The required output is the exact sequence of lines from the line holding "Where should I click to: Share" to the end of the records, inclusive.

• Pixel coordinate grounding data:
+++
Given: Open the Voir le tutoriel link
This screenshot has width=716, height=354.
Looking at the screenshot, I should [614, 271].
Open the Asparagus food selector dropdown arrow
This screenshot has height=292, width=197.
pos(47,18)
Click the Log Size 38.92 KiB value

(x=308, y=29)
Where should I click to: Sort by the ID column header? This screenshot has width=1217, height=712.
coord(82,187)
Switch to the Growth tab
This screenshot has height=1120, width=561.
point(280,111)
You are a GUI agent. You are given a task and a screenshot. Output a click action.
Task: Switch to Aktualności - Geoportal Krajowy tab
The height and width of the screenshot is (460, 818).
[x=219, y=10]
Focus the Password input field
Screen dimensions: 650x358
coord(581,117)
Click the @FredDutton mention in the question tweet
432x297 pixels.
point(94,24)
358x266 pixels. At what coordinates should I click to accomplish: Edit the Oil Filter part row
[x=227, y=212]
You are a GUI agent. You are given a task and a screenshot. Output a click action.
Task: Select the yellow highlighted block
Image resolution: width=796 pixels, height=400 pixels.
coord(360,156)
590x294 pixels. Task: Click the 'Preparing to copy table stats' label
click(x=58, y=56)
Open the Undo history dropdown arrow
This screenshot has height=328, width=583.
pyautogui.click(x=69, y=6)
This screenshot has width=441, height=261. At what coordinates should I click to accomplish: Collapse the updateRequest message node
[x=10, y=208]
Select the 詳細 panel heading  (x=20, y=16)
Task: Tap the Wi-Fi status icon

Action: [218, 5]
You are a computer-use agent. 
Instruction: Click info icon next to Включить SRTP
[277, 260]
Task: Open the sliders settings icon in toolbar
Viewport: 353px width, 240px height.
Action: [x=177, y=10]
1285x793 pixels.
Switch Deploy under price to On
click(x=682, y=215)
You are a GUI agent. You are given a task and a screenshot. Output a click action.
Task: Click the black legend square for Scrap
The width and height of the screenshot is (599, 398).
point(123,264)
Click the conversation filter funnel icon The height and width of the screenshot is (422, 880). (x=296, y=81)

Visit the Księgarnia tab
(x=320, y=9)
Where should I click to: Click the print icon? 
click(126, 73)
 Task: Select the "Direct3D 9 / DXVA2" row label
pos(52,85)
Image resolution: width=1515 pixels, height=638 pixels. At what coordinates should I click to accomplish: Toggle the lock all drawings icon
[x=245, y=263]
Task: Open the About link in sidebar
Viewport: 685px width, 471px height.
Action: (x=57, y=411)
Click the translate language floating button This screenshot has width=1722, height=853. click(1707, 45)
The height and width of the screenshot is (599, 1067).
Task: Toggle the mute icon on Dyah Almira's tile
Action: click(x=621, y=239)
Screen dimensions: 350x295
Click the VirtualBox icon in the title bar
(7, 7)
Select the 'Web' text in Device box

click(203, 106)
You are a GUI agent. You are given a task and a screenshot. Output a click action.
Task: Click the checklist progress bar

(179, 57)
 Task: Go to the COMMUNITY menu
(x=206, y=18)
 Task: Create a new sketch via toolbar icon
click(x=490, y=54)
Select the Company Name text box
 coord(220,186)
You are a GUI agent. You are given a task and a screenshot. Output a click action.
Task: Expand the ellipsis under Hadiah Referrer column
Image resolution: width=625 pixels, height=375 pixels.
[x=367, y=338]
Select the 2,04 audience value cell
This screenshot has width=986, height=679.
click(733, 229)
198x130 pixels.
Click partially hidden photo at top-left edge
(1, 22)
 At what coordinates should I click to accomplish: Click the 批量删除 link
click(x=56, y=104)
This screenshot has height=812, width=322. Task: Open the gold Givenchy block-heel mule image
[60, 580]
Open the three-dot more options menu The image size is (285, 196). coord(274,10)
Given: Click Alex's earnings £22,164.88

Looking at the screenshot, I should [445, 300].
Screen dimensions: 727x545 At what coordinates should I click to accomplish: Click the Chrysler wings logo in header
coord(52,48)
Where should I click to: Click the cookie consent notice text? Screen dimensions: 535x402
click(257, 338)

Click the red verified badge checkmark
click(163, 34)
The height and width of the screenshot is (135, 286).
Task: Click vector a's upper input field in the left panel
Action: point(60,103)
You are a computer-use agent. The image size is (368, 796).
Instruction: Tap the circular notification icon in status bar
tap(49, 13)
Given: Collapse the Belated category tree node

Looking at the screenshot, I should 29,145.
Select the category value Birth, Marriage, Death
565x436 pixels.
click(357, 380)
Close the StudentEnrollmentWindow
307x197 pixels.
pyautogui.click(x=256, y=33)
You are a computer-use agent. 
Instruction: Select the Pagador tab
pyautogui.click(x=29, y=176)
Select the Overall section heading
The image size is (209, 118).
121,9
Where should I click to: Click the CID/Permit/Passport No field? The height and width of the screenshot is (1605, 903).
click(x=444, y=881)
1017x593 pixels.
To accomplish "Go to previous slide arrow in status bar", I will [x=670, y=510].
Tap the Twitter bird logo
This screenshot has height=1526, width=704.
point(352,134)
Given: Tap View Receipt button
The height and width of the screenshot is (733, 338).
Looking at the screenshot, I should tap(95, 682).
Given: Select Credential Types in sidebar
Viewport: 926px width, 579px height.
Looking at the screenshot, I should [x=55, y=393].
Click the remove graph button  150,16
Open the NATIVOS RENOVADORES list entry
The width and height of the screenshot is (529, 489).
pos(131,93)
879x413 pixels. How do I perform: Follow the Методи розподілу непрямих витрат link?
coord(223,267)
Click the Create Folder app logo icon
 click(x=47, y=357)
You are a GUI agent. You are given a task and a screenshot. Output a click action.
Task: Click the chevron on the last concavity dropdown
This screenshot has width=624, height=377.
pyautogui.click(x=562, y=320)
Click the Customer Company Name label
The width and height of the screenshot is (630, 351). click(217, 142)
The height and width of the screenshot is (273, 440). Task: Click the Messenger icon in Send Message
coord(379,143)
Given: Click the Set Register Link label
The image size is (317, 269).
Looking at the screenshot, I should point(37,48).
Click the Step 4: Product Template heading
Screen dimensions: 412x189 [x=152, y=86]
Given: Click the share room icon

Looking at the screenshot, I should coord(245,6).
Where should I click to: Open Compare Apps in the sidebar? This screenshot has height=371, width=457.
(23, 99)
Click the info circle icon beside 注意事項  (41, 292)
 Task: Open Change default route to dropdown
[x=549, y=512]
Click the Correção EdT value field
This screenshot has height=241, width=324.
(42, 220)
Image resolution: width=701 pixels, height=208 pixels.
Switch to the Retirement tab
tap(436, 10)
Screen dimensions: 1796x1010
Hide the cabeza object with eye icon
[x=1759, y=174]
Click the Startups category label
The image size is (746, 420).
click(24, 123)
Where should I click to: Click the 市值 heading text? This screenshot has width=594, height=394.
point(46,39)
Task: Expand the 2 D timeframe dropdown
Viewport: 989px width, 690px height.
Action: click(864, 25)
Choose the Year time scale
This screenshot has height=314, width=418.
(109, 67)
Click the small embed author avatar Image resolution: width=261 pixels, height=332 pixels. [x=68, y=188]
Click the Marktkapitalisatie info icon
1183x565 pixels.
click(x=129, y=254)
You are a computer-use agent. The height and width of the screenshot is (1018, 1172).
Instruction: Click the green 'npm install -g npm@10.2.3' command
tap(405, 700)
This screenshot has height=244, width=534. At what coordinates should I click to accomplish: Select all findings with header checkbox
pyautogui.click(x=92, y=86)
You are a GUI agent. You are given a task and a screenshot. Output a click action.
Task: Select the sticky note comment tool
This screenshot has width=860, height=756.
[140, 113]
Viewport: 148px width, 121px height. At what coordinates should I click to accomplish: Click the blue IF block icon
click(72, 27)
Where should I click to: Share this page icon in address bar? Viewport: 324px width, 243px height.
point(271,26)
+++
• ANSWER SECTION:
Where should I click to: Share this page icon in address bar? Viewport: 324px width, 243px height.
point(271,26)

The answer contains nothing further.